- _WHAT YOU WILL DO_
Rewrite the lines below, substituting "Arsenal" for "Tottenham" and keeping everything else identical.

- _Word and element location data_
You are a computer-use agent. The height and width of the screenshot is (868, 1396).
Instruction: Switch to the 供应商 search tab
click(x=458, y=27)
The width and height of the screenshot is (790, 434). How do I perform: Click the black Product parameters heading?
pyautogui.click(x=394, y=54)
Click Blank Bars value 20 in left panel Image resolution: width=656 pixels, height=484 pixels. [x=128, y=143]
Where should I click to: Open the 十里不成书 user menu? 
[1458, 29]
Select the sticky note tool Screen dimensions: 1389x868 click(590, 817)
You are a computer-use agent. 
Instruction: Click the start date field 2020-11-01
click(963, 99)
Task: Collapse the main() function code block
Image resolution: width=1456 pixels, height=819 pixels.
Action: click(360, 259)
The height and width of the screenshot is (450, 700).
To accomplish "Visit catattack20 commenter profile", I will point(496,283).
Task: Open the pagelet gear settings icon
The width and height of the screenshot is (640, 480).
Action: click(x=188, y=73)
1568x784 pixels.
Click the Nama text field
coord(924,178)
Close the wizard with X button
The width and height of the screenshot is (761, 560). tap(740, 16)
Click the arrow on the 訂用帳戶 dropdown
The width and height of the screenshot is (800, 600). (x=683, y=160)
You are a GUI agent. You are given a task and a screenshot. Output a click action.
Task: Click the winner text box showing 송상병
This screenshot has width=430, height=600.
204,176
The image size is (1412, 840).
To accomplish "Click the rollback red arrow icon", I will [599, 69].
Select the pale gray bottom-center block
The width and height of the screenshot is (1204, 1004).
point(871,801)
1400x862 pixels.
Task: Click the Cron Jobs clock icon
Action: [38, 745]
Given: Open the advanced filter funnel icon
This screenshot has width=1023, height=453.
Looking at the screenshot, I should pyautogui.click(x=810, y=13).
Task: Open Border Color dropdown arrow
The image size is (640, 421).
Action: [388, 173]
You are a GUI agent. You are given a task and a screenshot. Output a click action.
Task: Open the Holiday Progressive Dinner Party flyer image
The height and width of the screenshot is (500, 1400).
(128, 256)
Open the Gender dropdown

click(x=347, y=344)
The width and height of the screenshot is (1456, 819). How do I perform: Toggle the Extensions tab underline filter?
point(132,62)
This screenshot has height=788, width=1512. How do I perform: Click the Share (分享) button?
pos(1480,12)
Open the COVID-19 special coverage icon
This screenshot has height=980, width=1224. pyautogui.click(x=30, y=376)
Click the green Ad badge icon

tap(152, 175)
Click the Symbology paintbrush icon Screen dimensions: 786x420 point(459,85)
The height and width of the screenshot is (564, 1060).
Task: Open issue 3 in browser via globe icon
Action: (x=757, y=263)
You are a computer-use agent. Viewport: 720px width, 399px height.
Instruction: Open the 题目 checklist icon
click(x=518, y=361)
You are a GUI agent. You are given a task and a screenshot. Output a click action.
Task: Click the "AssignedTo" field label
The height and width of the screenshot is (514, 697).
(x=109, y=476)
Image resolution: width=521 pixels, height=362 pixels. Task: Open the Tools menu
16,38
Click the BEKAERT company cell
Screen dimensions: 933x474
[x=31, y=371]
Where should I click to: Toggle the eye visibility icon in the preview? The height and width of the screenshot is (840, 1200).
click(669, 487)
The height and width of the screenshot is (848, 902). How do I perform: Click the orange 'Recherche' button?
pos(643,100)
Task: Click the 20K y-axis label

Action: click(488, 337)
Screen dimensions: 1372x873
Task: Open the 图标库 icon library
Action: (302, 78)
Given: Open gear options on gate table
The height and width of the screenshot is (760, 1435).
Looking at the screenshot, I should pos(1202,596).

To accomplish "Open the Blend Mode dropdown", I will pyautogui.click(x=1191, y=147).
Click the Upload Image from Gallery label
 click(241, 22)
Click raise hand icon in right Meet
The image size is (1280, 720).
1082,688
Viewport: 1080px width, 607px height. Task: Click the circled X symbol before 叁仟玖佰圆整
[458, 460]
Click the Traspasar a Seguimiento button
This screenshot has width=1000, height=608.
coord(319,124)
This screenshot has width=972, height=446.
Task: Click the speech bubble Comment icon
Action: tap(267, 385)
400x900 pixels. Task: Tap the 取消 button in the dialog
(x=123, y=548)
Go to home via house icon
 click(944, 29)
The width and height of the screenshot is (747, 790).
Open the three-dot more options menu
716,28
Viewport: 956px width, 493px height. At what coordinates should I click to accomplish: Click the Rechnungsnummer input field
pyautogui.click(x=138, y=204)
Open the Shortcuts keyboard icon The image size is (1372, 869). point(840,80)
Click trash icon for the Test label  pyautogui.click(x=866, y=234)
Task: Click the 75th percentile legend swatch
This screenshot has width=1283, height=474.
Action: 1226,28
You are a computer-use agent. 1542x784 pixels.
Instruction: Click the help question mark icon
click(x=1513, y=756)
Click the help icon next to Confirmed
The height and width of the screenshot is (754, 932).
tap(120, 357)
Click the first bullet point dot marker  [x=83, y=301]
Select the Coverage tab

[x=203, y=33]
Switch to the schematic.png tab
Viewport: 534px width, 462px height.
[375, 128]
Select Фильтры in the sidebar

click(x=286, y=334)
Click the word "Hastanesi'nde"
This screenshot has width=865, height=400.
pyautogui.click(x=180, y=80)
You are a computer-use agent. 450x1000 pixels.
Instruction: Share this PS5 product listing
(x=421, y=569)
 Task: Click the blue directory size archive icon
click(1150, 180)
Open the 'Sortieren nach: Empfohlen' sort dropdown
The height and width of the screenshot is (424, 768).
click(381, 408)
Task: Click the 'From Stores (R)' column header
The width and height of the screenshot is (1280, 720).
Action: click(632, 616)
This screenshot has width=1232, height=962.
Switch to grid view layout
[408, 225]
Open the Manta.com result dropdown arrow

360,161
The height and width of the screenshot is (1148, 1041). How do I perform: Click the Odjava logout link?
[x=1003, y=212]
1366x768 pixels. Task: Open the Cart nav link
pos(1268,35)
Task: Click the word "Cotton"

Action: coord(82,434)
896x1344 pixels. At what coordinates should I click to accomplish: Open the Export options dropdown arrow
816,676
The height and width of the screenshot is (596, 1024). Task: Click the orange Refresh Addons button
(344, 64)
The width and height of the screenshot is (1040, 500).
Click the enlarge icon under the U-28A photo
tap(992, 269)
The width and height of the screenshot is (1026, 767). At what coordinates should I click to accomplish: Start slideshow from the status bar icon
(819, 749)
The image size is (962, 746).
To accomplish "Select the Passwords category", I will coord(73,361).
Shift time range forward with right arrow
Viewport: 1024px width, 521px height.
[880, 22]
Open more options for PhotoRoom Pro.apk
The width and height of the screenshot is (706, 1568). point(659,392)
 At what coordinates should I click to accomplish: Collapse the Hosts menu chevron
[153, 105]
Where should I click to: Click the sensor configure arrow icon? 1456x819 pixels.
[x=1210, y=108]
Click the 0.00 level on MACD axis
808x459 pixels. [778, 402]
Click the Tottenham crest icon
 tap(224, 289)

- _EXERCISE SOLUTION_
You are a computer-use agent. The height and width of the screenshot is (868, 1396).
Instruction: Switch to the 供应商 search tab
click(x=458, y=27)
The width and height of the screenshot is (790, 434). How do I perform: Click the black Product parameters heading?
pyautogui.click(x=394, y=54)
Click Blank Bars value 20 in left panel Image resolution: width=656 pixels, height=484 pixels. [x=128, y=143]
Where should I click to: Open the 十里不成书 user menu? 
[1458, 29]
Select the sticky note tool Screen dimensions: 1389x868 click(590, 817)
You are a computer-use agent. 
Instruction: Click the start date field 2020-11-01
click(963, 99)
Task: Collapse the main() function code block
Image resolution: width=1456 pixels, height=819 pixels.
Action: click(360, 259)
The height and width of the screenshot is (450, 700).
To accomplish "Visit catattack20 commenter profile", I will point(496,283).
Task: Open the pagelet gear settings icon
The width and height of the screenshot is (640, 480).
Action: click(x=188, y=73)
1568x784 pixels.
Click the Nama text field
coord(924,178)
Close the wizard with X button
The width and height of the screenshot is (761, 560). tap(740, 16)
Click the arrow on the 訂用帳戶 dropdown
The width and height of the screenshot is (800, 600). (x=683, y=160)
You are a GUI agent. You are given a task and a screenshot. Output a click action.
Task: Click the winner text box showing 송상병
This screenshot has width=430, height=600.
204,176
The image size is (1412, 840).
To accomplish "Click the rollback red arrow icon", I will [599, 69].
Select the pale gray bottom-center block
The width and height of the screenshot is (1204, 1004).
point(871,801)
1400x862 pixels.
Task: Click the Cron Jobs clock icon
Action: [38, 745]
Given: Open the advanced filter funnel icon
This screenshot has width=1023, height=453.
Looking at the screenshot, I should pyautogui.click(x=810, y=13).
Task: Open Border Color dropdown arrow
The image size is (640, 421).
Action: [388, 173]
You are a GUI agent. You are given a task and a screenshot. Output a click action.
Task: Open the Holiday Progressive Dinner Party flyer image
The height and width of the screenshot is (500, 1400).
(128, 256)
Open the Gender dropdown

click(x=347, y=344)
The width and height of the screenshot is (1456, 819). How do I perform: Toggle the Extensions tab underline filter?
point(132,62)
This screenshot has height=788, width=1512. How do I perform: Click the Share (分享) button?
pos(1480,12)
Open the COVID-19 special coverage icon
This screenshot has height=980, width=1224. pyautogui.click(x=30, y=376)
Click the green Ad badge icon

tap(152, 175)
Click the Symbology paintbrush icon Screen dimensions: 786x420 point(459,85)
The height and width of the screenshot is (564, 1060).
Task: Open issue 3 in browser via globe icon
Action: (x=757, y=263)
You are a computer-use agent. Viewport: 720px width, 399px height.
Instruction: Open the 题目 checklist icon
click(x=518, y=361)
You are a GUI agent. You are given a task and a screenshot. Output a click action.
Task: Click the "AssignedTo" field label
The height and width of the screenshot is (514, 697).
(x=109, y=476)
Image resolution: width=521 pixels, height=362 pixels. Task: Open the Tools menu
16,38
Click the BEKAERT company cell
Screen dimensions: 933x474
[x=31, y=371]
Where should I click to: Toggle the eye visibility icon in the preview? The height and width of the screenshot is (840, 1200).
click(669, 487)
The height and width of the screenshot is (848, 902). How do I perform: Click the orange 'Recherche' button?
pos(643,100)
Task: Click the 20K y-axis label

Action: click(488, 337)
Screen dimensions: 1372x873
Task: Open the 图标库 icon library
Action: (302, 78)
Given: Open gear options on gate table
The height and width of the screenshot is (760, 1435).
Looking at the screenshot, I should pos(1202,596).

To accomplish "Open the Blend Mode dropdown", I will pyautogui.click(x=1191, y=147).
Click the Upload Image from Gallery label
 click(241, 22)
Click raise hand icon in right Meet
The image size is (1280, 720).
1082,688
Viewport: 1080px width, 607px height. Task: Click the circled X symbol before 叁仟玖佰圆整
[458, 460]
Click the Traspasar a Seguimiento button
This screenshot has width=1000, height=608.
coord(319,124)
This screenshot has width=972, height=446.
Task: Click the speech bubble Comment icon
Action: tap(267, 385)
400x900 pixels. Task: Tap the 取消 button in the dialog
(x=123, y=548)
Go to home via house icon
 click(944, 29)
The width and height of the screenshot is (747, 790).
Open the three-dot more options menu
716,28
Viewport: 956px width, 493px height. At what coordinates should I click to accomplish: Click the Rechnungsnummer input field
pyautogui.click(x=138, y=204)
Open the Shortcuts keyboard icon The image size is (1372, 869). point(840,80)
Click trash icon for the Test label  pyautogui.click(x=866, y=234)
Task: Click the 75th percentile legend swatch
This screenshot has width=1283, height=474.
Action: 1226,28
You are a computer-use agent. 1542x784 pixels.
Instruction: Click the help question mark icon
click(x=1513, y=756)
Click the help icon next to Confirmed
The height and width of the screenshot is (754, 932).
tap(120, 357)
Click the first bullet point dot marker  [x=83, y=301]
Select the Coverage tab

[x=203, y=33]
Switch to the schematic.png tab
Viewport: 534px width, 462px height.
[375, 128]
Select Фильтры in the sidebar

click(x=286, y=334)
Click the word "Hastanesi'nde"
This screenshot has width=865, height=400.
pyautogui.click(x=180, y=80)
You are a computer-use agent. 450x1000 pixels.
Instruction: Share this PS5 product listing
(x=421, y=569)
 Task: Click the blue directory size archive icon
click(1150, 180)
Open the 'Sortieren nach: Empfohlen' sort dropdown
The height and width of the screenshot is (424, 768).
click(381, 408)
Task: Click the 'From Stores (R)' column header
The width and height of the screenshot is (1280, 720).
Action: click(632, 616)
This screenshot has width=1232, height=962.
Switch to grid view layout
[408, 225]
Open the Manta.com result dropdown arrow

360,161
The height and width of the screenshot is (1148, 1041). How do I perform: Click the Odjava logout link?
[x=1003, y=212]
1366x768 pixels. Task: Open the Cart nav link
pos(1268,35)
Task: Click the word "Cotton"

Action: coord(82,434)
896x1344 pixels. At what coordinates should I click to accomplish: Open the Export options dropdown arrow
816,676
The height and width of the screenshot is (596, 1024). Task: Click the orange Refresh Addons button
(344, 64)
The width and height of the screenshot is (1040, 500).
Click the enlarge icon under the U-28A photo
tap(992, 269)
The width and height of the screenshot is (1026, 767). At what coordinates should I click to accomplish: Start slideshow from the status bar icon
(819, 749)
The image size is (962, 746).
To accomplish "Select the Passwords category", I will coord(73,361).
Shift time range forward with right arrow
Viewport: 1024px width, 521px height.
[880, 22]
Open more options for PhotoRoom Pro.apk
The width and height of the screenshot is (706, 1568). point(659,392)
 At what coordinates should I click to accomplish: Collapse the Hosts menu chevron
[153, 105]
Where should I click to: Click the sensor configure arrow icon? 1456x819 pixels.
[x=1210, y=108]
Click the 0.00 level on MACD axis
808x459 pixels. [778, 402]
Click the Arsenal crest icon
 tap(224, 289)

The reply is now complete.